Construção de Clínica-Escola para Autistas é aposta de mães

Fabíola aponta restrições da escola de música
Fabíola aponta restrições da escola de música - FOTO: Arquivo Pessoal

O anúncio de novos estudos para a construção da Clínica-Escola para Autistas, em Mogi das Cruzes, tem gerado boas expectativas aos pais das pessoas diagnosticadas com o espectro. O planejamento da Secretaria Municipal de Educação, em parceria com a Secretaria Municipal de Planejamento e Urbanismo, sugere que a edificação se inicie ainda neste ano.

"O intuito é formar e atender o público das crianças com transtorno do espectro autista com uma educação de excelência para o desenvolvimento integral dessas crianças e jovens", explicou a Prefeitura, no mês passado. Para a aromaterapeuta Marcela Lourenço, a nova escola deverá entregar diversos benefícios aos autistas.

"Eles também terão atendimento multidisciplinar e escolar para casos severos, além de adultos com autismo que não são atendidos por nenhum equipamento público.
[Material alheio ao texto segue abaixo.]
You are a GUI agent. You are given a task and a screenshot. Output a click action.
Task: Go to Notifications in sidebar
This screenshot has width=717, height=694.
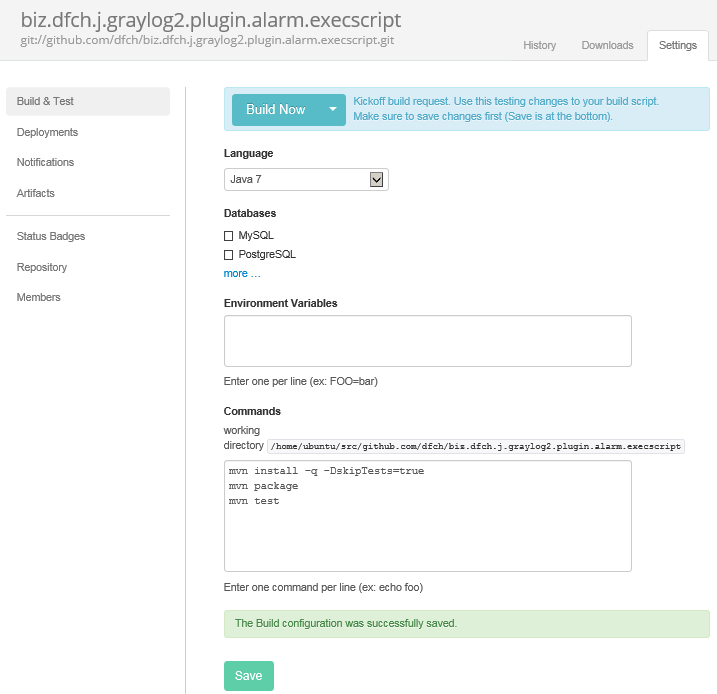(x=45, y=162)
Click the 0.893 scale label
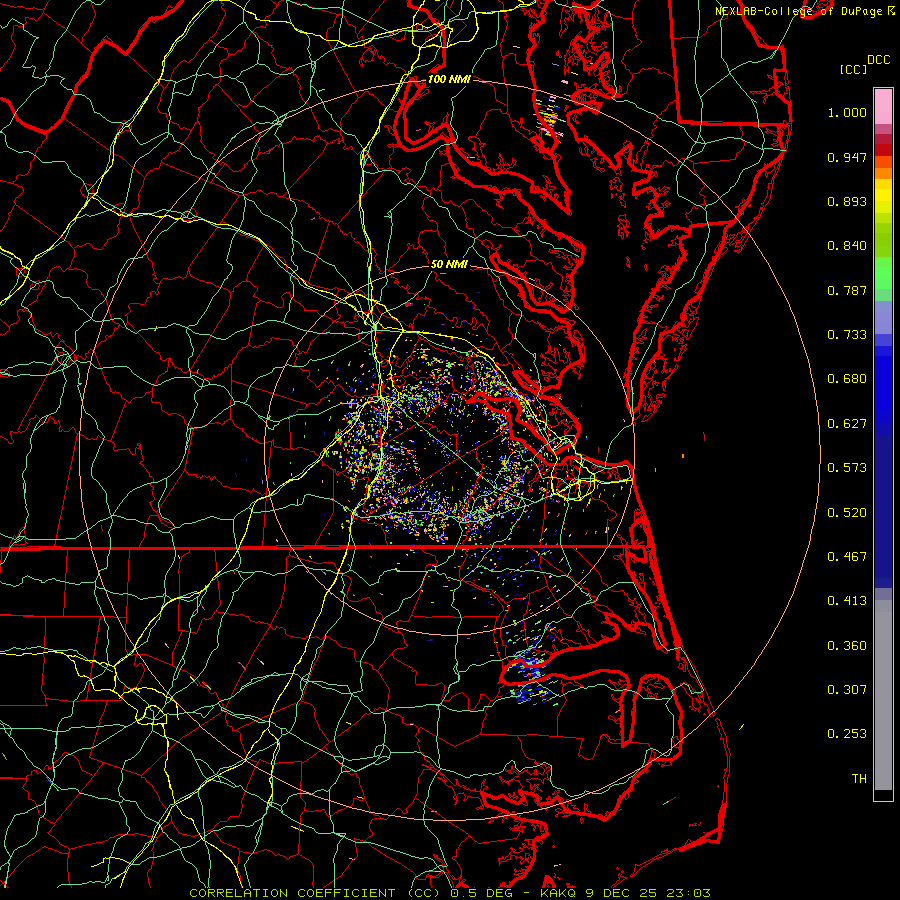900x900 pixels. 847,201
Acredito que a acessibilidade estrutural e sensorial não pode faltar", afirmou Marcela sobre a nova unidade de Mogi.

A aromaterapeuta participa do grupo de mães engajadas na solicitação da Clínica-Escola à Prefeitura desde 2016. Ela tem um filho com espectro de autismo com 11 anos.

Já a advogada Fabíola Prince Arias é mãe de uma adolescente de 13 anos com o espectro autista e, para ela, a nova construção será um divisor de águas na vida da comunidade autista.
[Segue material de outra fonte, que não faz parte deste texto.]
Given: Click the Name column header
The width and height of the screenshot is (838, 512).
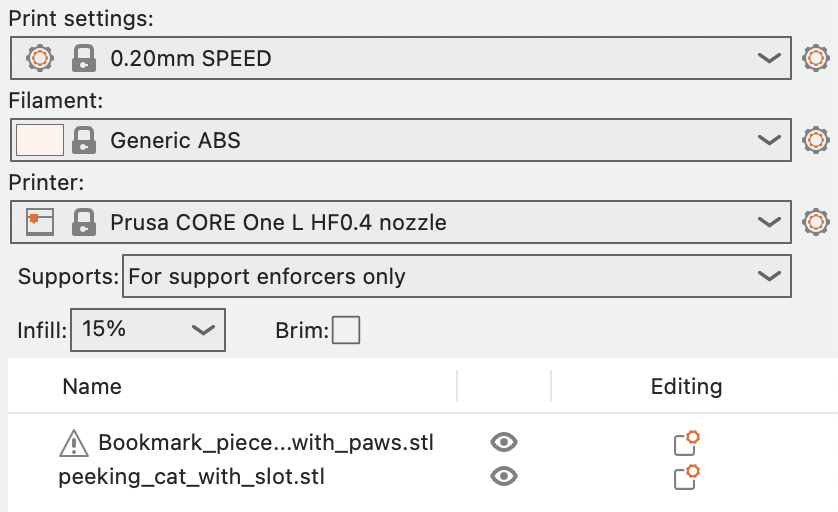Looking at the screenshot, I should point(92,386).
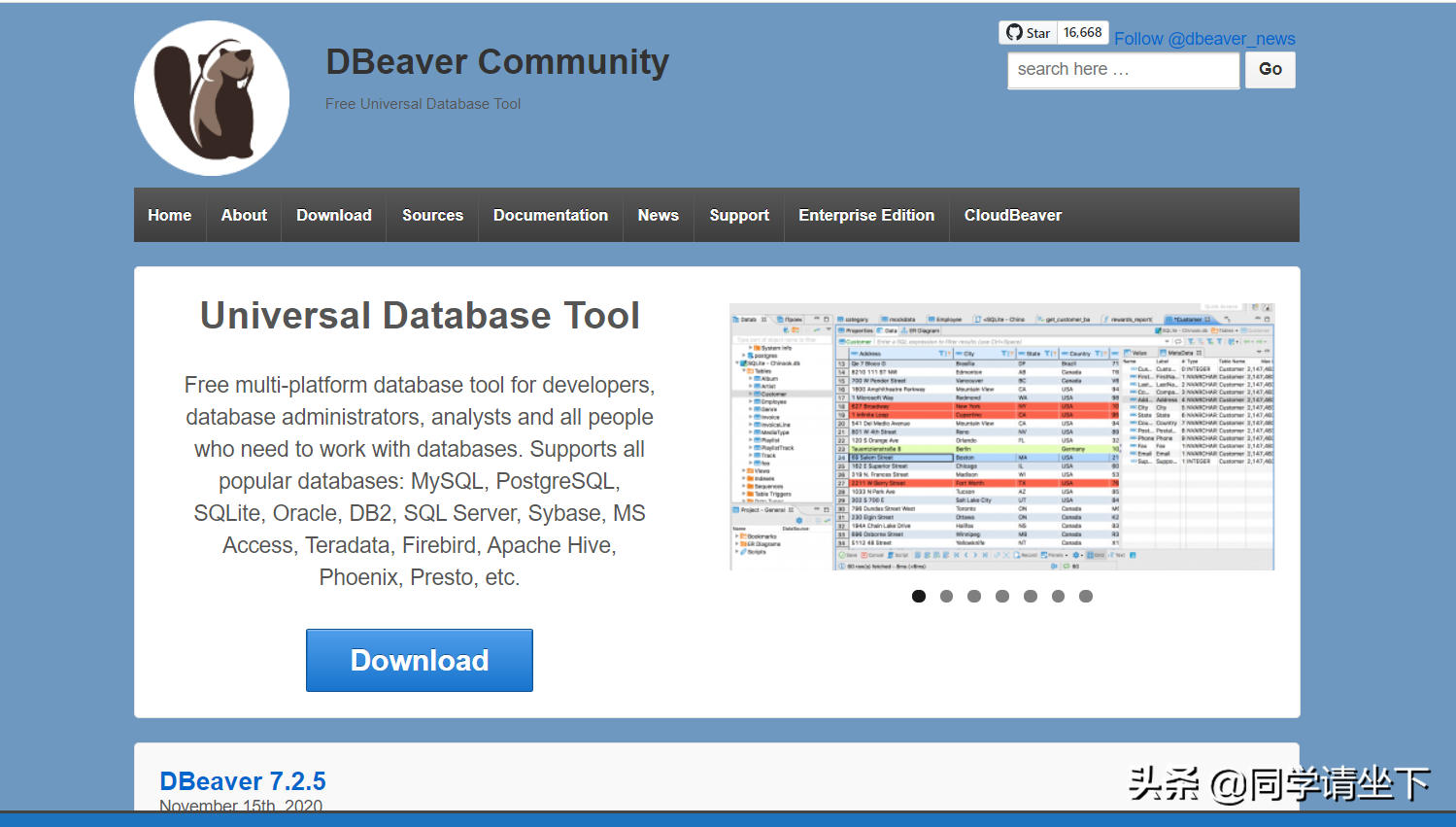This screenshot has width=1456, height=827.
Task: Open the DBeaver 7.2.5 release link
Action: tap(243, 781)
O motivo, segundo ela, é especialmente o atendimento para aqueles que não conseguem frequentar a rede regular de ensino e estão sem qualquer atendimento terapêutico, como adolescentes e adultos. "O projeto deve beneficiar também os alunos que saem da rede municipal e migram para a estadual e ficam sem qualquer atendimento, uma vez que a Emesp (Escola de Música do Estado de São Paulo) atende apenas os alunos matriculados em sua rede", acrescentou, ilustrando com um dos segmentos de atendimento: a música.
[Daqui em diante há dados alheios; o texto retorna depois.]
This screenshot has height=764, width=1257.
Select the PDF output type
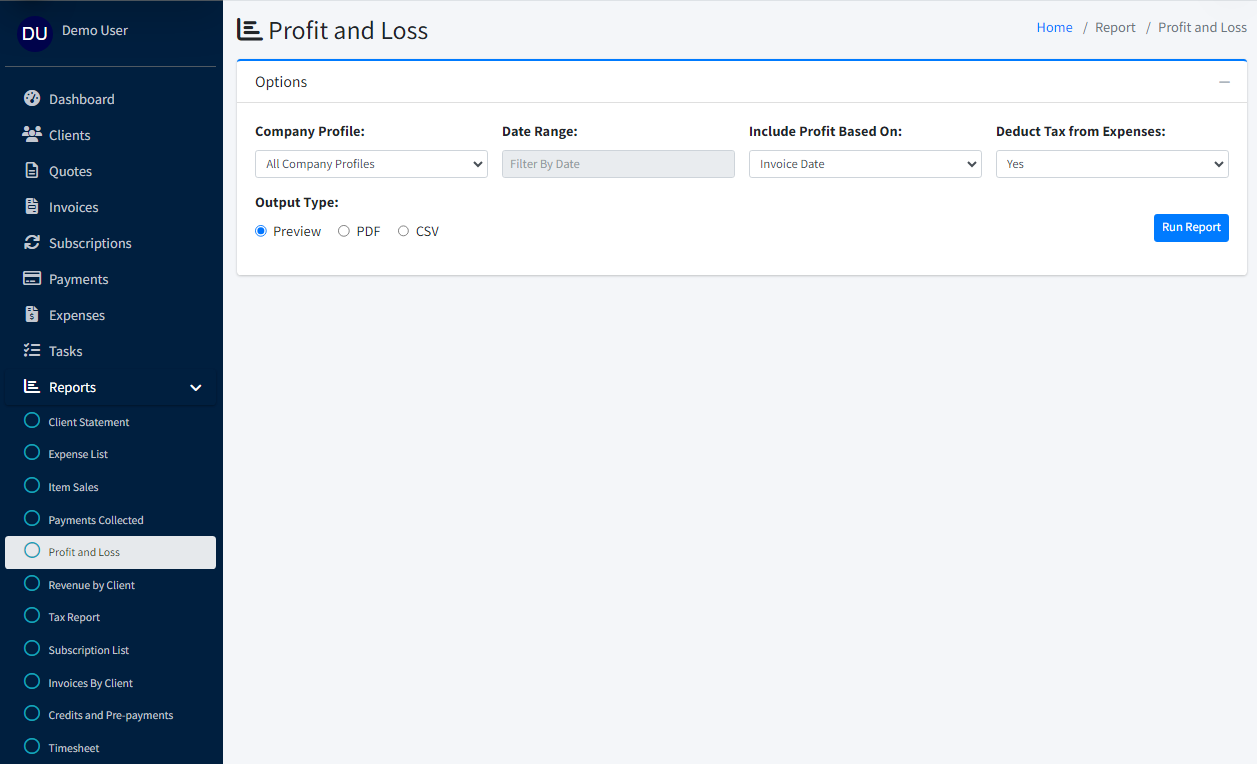[x=343, y=230]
As instalações e equipamentos adequados, que atendam a especificidade do Transtorno do Espectro Autista (TEA), como distúrbios sensitivos ou perceptivos visuais e auditivos (sensibilidade a barulhos ou ruídos específicos, luzes, agrupamento de pessoas), bem como o tratamento multidisciplinar intensivo com profissionais especializados, indispensáveis à inclusão social são necessidades que não podem faltar, conforme explicou a advogada.